Monday, September 26, 2011

Creating JPA entities using Spring Roo

In the previous post we saw how you can create a Java project using project command of Roo. In this post, you'll see that how you can create JPA entities using Roo.

Before we go about creating JPA entities, if you take a quick look at the pom.xml file of flight-app project, you'll see that it contains standard dependencies that you'll typically have in your Spring-based Java projects. The extra dependencies that you see are related to AspectJ and Spring Roo's annotation. You'll also notice that pom.xml configures Eclipse Maven plugin and Tomcat Maven Plugin.

Follow these steps to create a Flight JPA entity:
1. Setup a Hibernate as the persistence provider. Open command prompt and execute persistence setup command, as shown here:

... roo> persistence setup --provider HIBERNATE --database MYSQL
--databaseName myFlightAppDB

provider argument identifier a JPA provider (a couple of JPA providers are supported by Spring Roo)
database argument identifies the database that you are going to use for your application (a couple of databases are supported by Spring Roo)
databaseName argument identifies the name of the database

Executing persistence setup command creates a database.properties file which contains database configuration information (username, password, database name, database driver class). It also creates a persistence.xml file required by the JPA provider.

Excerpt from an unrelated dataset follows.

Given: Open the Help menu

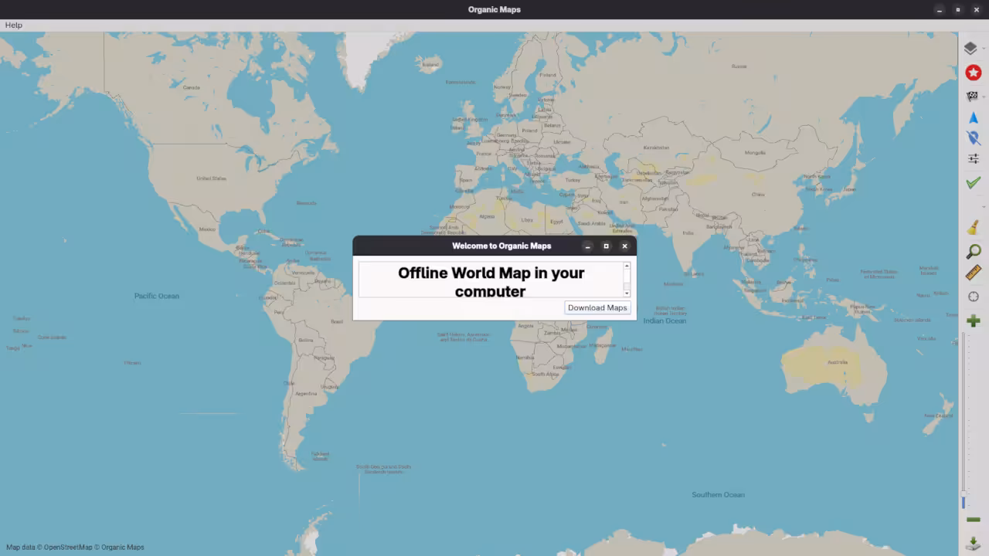Looking at the screenshot, I should click(x=13, y=25).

2. Create a persistence entity using entity command, as shown here:
..roo> entity --class ~.domain.Flight --table FLIGHT_TBL


The entity command shown above creates a Flight.java class (representing a JPA entity) in com.sample.flightapp.domain package. The table argument identifies the table to which the Flight entity maps. You'll see couple of more files created with .aj extension....these AspectJ ITD files, which you should never modify.

The following code shows the Flight.java class:

@RooJavaBean
@RooToString
@RooEntity(...)
public class Flight {...}


As you can see, Flight.java is annotated with couple of @Roo* annotations. These annotations trigger code generation in Spring Roo. The identifier definition, getter/setters for properties defined in Flight.java class, the persistence related methods (create, merge, update, and so on), and the toString methods are all inside the AspectJ ITD files generated by Roo.

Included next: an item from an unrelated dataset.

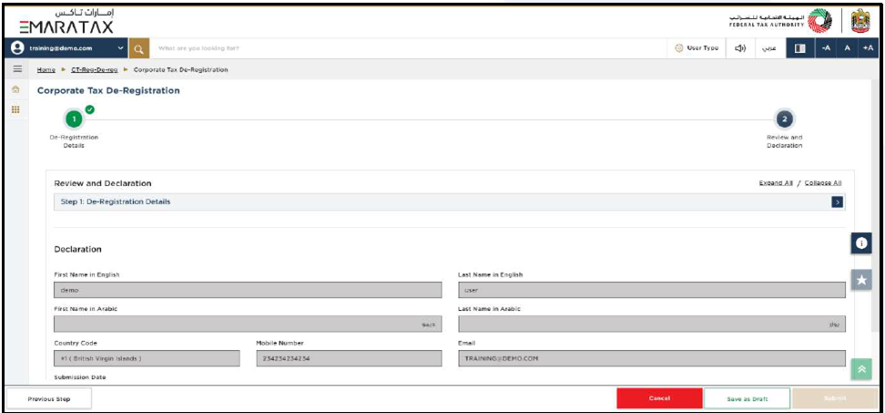The width and height of the screenshot is (885, 413).
Task: Decrease font size with -A button
Action: [824, 47]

The following things to note:
- AspectJ ITD files are like any other Java file, with a slightly different syntax. You don't need to learn a new language to understand AspecJ ITDs.
- The method, constructor, and so on, definitions in AspectJ ITD files are compiled into the corresponding Java source file. In our case, declarations contained in Flight_Roo_Entity.aj file are compiled into Flight class. This means resulting bytecode is not dependent on Roo at all.
- AspectJ ITD files are managed by Spring Roo when you make modifications to Java source file. So, you should not change them.
- If you want to modify a declaration in AspectJ ITD file, you can simply use Push-in Refactoring (using your IDE) to push the declaration (which could be method, attribute or constructor) into the corresponding Java source file. After doing push-in refactoring, you can modify the code manually in Java source file.